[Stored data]
_____

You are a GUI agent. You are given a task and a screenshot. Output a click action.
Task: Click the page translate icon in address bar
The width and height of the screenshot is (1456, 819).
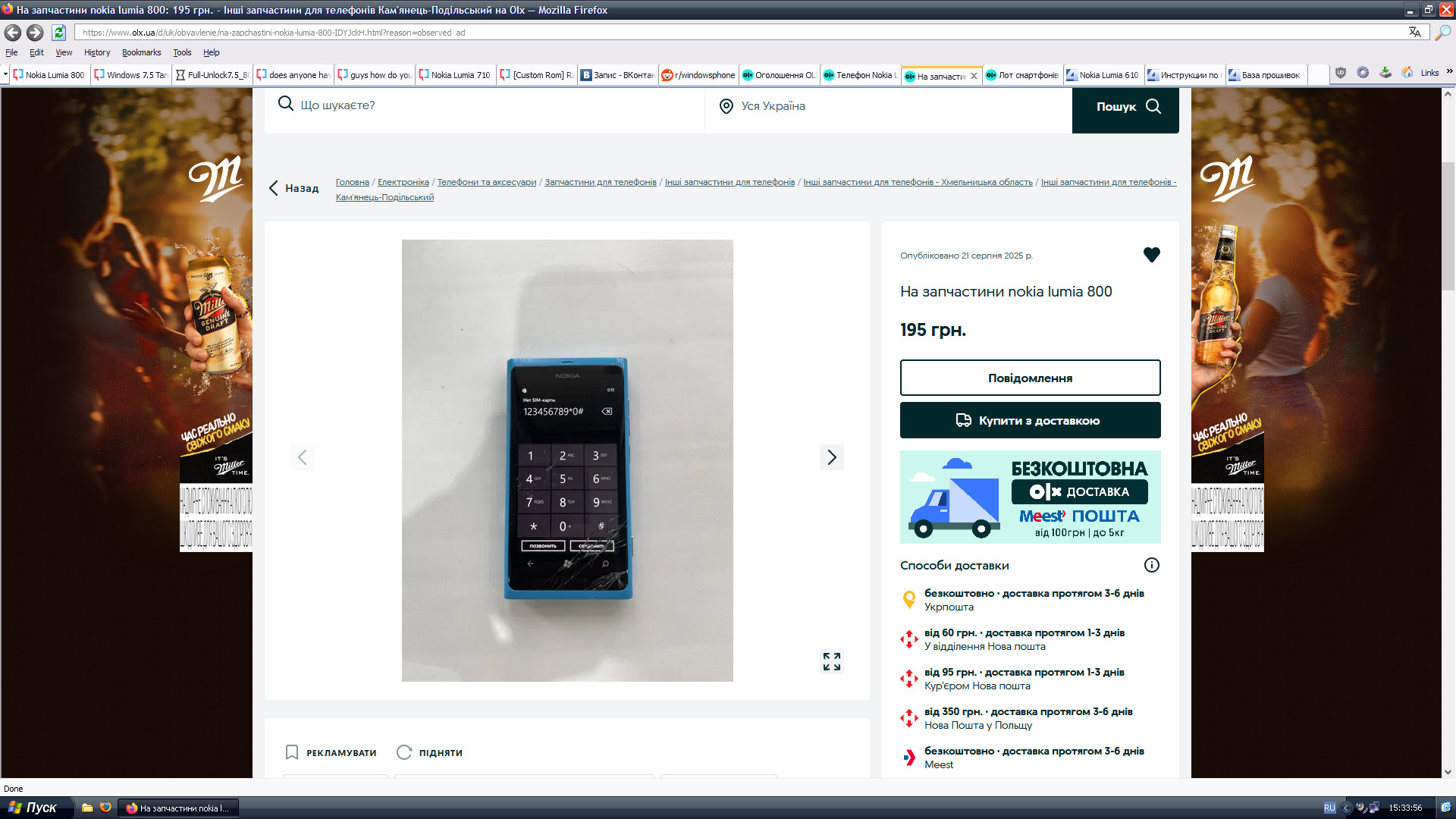(1414, 33)
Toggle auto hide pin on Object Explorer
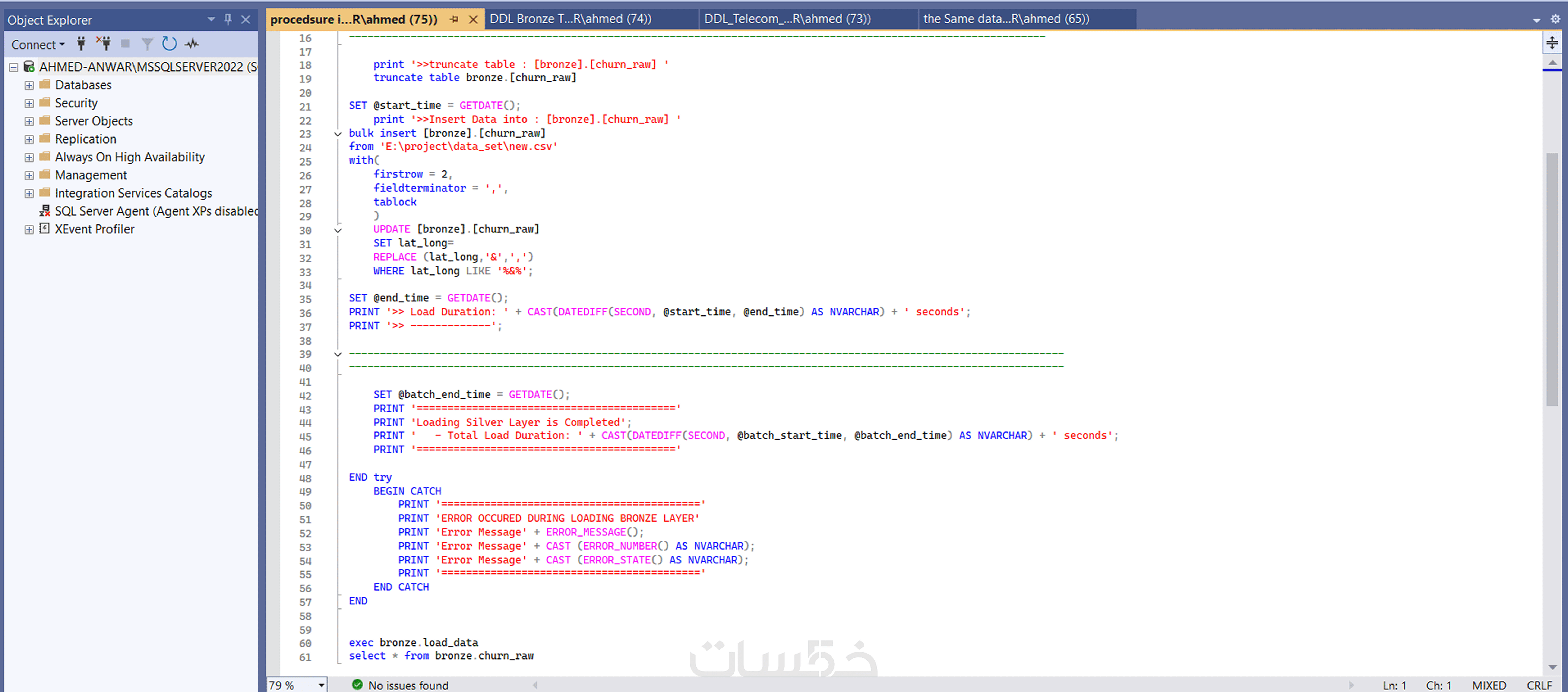The width and height of the screenshot is (1568, 692). click(x=228, y=19)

_____

Required work |
Except for pictures, copy the records above exactly.

Written solution |
You are a GUI agent. You are given a task and a screenshot. Output a click action.
Task: Click the page translate icon in address bar
The width and height of the screenshot is (1456, 819).
(1414, 33)
Toggle auto hide pin on Object Explorer
The width and height of the screenshot is (1568, 692). click(x=228, y=19)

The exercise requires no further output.